- Study material:
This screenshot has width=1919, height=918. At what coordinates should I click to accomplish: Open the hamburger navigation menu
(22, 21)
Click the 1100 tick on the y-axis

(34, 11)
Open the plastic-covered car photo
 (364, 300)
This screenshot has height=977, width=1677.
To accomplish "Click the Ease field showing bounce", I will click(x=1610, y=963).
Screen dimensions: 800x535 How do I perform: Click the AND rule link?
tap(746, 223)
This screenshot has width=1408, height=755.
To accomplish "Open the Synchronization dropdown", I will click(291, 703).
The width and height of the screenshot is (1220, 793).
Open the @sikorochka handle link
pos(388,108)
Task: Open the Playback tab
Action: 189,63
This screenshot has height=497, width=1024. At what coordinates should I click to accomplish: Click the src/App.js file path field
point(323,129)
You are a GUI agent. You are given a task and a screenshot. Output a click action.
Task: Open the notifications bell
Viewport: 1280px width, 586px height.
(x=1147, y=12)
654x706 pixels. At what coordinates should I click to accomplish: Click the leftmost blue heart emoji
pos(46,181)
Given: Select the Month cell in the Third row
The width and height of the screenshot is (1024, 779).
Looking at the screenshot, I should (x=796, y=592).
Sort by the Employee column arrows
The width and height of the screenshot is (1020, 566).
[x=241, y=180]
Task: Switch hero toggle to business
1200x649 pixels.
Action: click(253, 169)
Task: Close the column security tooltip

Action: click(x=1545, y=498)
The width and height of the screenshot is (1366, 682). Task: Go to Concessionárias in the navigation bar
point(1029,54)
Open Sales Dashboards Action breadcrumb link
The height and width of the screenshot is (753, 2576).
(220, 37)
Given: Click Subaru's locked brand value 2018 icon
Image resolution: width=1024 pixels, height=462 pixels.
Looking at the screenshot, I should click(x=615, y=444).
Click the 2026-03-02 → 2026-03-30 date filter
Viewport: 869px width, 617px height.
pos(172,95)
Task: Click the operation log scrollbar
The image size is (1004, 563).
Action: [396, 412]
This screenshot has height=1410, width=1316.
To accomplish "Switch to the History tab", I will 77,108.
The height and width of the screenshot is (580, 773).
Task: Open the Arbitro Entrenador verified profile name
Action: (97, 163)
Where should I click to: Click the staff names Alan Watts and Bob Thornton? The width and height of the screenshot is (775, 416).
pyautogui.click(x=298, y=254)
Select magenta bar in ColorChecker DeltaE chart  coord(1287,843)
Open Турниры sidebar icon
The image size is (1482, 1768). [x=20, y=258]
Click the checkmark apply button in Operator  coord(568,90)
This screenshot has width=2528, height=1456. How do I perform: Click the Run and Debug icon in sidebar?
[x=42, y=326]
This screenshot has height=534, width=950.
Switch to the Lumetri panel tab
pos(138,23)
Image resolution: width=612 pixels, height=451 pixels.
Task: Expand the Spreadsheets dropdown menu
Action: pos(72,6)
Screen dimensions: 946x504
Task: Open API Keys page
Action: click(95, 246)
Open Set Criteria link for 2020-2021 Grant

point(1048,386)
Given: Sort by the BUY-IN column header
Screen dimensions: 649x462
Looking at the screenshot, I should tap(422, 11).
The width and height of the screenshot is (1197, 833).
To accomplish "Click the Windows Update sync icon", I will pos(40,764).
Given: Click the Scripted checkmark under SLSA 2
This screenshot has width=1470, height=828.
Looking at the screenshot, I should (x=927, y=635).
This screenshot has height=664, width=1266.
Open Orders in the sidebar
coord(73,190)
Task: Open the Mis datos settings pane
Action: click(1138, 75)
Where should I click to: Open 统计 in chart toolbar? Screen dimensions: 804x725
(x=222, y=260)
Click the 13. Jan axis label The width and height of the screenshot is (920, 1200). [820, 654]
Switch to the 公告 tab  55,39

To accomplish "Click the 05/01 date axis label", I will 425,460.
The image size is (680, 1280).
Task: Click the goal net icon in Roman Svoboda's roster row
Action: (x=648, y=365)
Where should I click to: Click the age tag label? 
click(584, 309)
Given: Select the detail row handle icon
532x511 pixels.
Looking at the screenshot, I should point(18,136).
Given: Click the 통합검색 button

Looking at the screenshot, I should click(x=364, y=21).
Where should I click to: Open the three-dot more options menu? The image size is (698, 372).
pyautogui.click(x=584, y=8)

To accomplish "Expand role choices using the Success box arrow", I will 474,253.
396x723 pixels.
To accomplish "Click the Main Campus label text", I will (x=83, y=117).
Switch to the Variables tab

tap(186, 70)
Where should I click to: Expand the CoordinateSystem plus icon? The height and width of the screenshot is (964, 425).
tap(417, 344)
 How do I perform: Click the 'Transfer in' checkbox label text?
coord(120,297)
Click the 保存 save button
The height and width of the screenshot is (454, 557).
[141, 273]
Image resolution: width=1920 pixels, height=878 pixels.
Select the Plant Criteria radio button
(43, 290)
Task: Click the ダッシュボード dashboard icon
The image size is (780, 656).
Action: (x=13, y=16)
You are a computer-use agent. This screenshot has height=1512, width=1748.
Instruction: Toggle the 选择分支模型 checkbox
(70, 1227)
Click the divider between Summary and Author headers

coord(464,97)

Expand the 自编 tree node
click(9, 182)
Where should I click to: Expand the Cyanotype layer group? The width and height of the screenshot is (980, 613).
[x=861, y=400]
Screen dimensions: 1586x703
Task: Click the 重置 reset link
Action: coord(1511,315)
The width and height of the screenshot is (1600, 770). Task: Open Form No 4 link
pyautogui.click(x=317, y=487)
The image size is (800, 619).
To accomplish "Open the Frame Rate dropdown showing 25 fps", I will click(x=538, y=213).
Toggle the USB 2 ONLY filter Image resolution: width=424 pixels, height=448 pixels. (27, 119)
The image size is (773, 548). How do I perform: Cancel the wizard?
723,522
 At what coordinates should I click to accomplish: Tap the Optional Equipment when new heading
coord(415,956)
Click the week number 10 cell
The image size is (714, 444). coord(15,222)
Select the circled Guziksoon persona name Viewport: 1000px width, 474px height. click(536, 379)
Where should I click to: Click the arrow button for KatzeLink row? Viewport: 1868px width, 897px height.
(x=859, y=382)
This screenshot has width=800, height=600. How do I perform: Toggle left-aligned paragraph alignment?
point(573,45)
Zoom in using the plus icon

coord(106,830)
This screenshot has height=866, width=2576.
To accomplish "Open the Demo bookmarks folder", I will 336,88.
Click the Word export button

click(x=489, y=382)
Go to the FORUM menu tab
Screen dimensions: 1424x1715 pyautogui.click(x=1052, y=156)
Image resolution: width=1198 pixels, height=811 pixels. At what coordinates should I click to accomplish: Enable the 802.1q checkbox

- About this exercise:
Verbatim reproduction of the entries is required.

- Written answer:
This screenshot has width=1919, height=918. At what coordinates should I click to accomplish: Open the hamburger navigation menu
(22, 21)
Click the 1100 tick on the y-axis

(34, 11)
Open the plastic-covered car photo
 (364, 300)
This screenshot has height=977, width=1677.
To accomplish "Click the Ease field showing bounce", I will click(x=1610, y=963).
Screen dimensions: 800x535 How do I perform: Click the AND rule link?
tap(746, 223)
This screenshot has width=1408, height=755.
To accomplish "Open the Synchronization dropdown", I will click(291, 703).
The width and height of the screenshot is (1220, 793).
Open the @sikorochka handle link
pos(388,108)
Task: Open the Playback tab
Action: 189,63
This screenshot has height=497, width=1024. At what coordinates should I click to accomplish: Click the src/App.js file path field
point(323,129)
You are a GUI agent. You are given a task and a screenshot. Output a click action.
Task: Open the notifications bell
Viewport: 1280px width, 586px height.
(x=1147, y=12)
654x706 pixels. At what coordinates should I click to accomplish: Click the leftmost blue heart emoji
pos(46,181)
Given: Select the Month cell in the Third row
The width and height of the screenshot is (1024, 779).
Looking at the screenshot, I should (x=796, y=592).
Sort by the Employee column arrows
The width and height of the screenshot is (1020, 566).
[x=241, y=180]
Task: Switch hero toggle to business
1200x649 pixels.
Action: click(253, 169)
Task: Close the column security tooltip

Action: click(x=1545, y=498)
The width and height of the screenshot is (1366, 682). Task: Go to Concessionárias in the navigation bar
point(1029,54)
Open Sales Dashboards Action breadcrumb link
The height and width of the screenshot is (753, 2576).
(220, 37)
Given: Click Subaru's locked brand value 2018 icon
Image resolution: width=1024 pixels, height=462 pixels.
Looking at the screenshot, I should click(x=615, y=444).
Click the 2026-03-02 → 2026-03-30 date filter
Viewport: 869px width, 617px height.
pos(172,95)
Task: Click the operation log scrollbar
The image size is (1004, 563).
Action: [396, 412]
This screenshot has height=1410, width=1316.
To accomplish "Switch to the History tab", I will 77,108.
The height and width of the screenshot is (580, 773).
Task: Open the Arbitro Entrenador verified profile name
Action: (97, 163)
Where should I click to: Click the staff names Alan Watts and Bob Thornton? The width and height of the screenshot is (775, 416).
pyautogui.click(x=298, y=254)
Select magenta bar in ColorChecker DeltaE chart  coord(1287,843)
Open Турниры sidebar icon
The image size is (1482, 1768). [x=20, y=258]
Click the checkmark apply button in Operator  coord(568,90)
This screenshot has width=2528, height=1456. How do I perform: Click the Run and Debug icon in sidebar?
[x=42, y=326]
This screenshot has height=534, width=950.
Switch to the Lumetri panel tab
pos(138,23)
Image resolution: width=612 pixels, height=451 pixels.
Task: Expand the Spreadsheets dropdown menu
Action: pos(72,6)
Screen dimensions: 946x504
Task: Open API Keys page
Action: click(95, 246)
Open Set Criteria link for 2020-2021 Grant

point(1048,386)
Given: Sort by the BUY-IN column header
Screen dimensions: 649x462
Looking at the screenshot, I should tap(422, 11).
The width and height of the screenshot is (1197, 833).
To accomplish "Click the Windows Update sync icon", I will pos(40,764).
Given: Click the Scripted checkmark under SLSA 2
This screenshot has width=1470, height=828.
Looking at the screenshot, I should (x=927, y=635).
This screenshot has height=664, width=1266.
Open Orders in the sidebar
coord(73,190)
Task: Open the Mis datos settings pane
Action: click(1138, 75)
Where should I click to: Open 统计 in chart toolbar? Screen dimensions: 804x725
(x=222, y=260)
Click the 13. Jan axis label The width and height of the screenshot is (920, 1200). [820, 654]
Switch to the 公告 tab  55,39

To accomplish "Click the 05/01 date axis label", I will 425,460.
The image size is (680, 1280).
Task: Click the goal net icon in Roman Svoboda's roster row
Action: (x=648, y=365)
Where should I click to: Click the age tag label? 
click(584, 309)
Given: Select the detail row handle icon
532x511 pixels.
Looking at the screenshot, I should point(18,136).
Given: Click the 통합검색 button

Looking at the screenshot, I should click(x=364, y=21).
Where should I click to: Open the three-dot more options menu? The image size is (698, 372).
pyautogui.click(x=584, y=8)

To accomplish "Expand role choices using the Success box arrow", I will 474,253.
396x723 pixels.
To accomplish "Click the Main Campus label text", I will (x=83, y=117).
Switch to the Variables tab

tap(186, 70)
Where should I click to: Expand the CoordinateSystem plus icon? The height and width of the screenshot is (964, 425).
tap(417, 344)
 How do I perform: Click the 'Transfer in' checkbox label text?
coord(120,297)
Click the 保存 save button
The height and width of the screenshot is (454, 557).
[141, 273]
Image resolution: width=1920 pixels, height=878 pixels.
Select the Plant Criteria radio button
(43, 290)
Task: Click the ダッシュボード dashboard icon
The image size is (780, 656).
Action: (x=13, y=16)
You are a computer-use agent. This screenshot has height=1512, width=1748.
Instruction: Toggle the 选择分支模型 checkbox
(70, 1227)
Click the divider between Summary and Author headers

coord(464,97)

Expand the 自编 tree node
click(9, 182)
Where should I click to: Expand the Cyanotype layer group? The width and height of the screenshot is (980, 613).
[x=861, y=400]
Screen dimensions: 1586x703
Task: Click the 重置 reset link
Action: coord(1511,315)
The width and height of the screenshot is (1600, 770). Task: Open Form No 4 link
pyautogui.click(x=317, y=487)
The image size is (800, 619).
To accomplish "Open the Frame Rate dropdown showing 25 fps", I will click(x=538, y=213).
Toggle the USB 2 ONLY filter Image resolution: width=424 pixels, height=448 pixels. (27, 119)
The image size is (773, 548). How do I perform: Cancel the wizard?
723,522
 At what coordinates should I click to accomplish: Tap the Optional Equipment when new heading
coord(415,956)
Click the week number 10 cell
The image size is (714, 444). coord(15,222)
Select the circled Guziksoon persona name Viewport: 1000px width, 474px height. click(536, 379)
Where should I click to: Click the arrow button for KatzeLink row? Viewport: 1868px width, 897px height.
(x=859, y=382)
This screenshot has width=800, height=600. How do I perform: Toggle left-aligned paragraph alignment?
point(573,45)
Zoom in using the plus icon

coord(106,830)
This screenshot has height=866, width=2576.
To accomplish "Open the Demo bookmarks folder", I will 336,88.
Click the Word export button

click(x=489, y=382)
Go to the FORUM menu tab
Screen dimensions: 1424x1715 pyautogui.click(x=1052, y=156)
Image resolution: width=1198 pixels, height=811 pixels. At what coordinates should I click to accomplish: Enable the 802.1q checkbox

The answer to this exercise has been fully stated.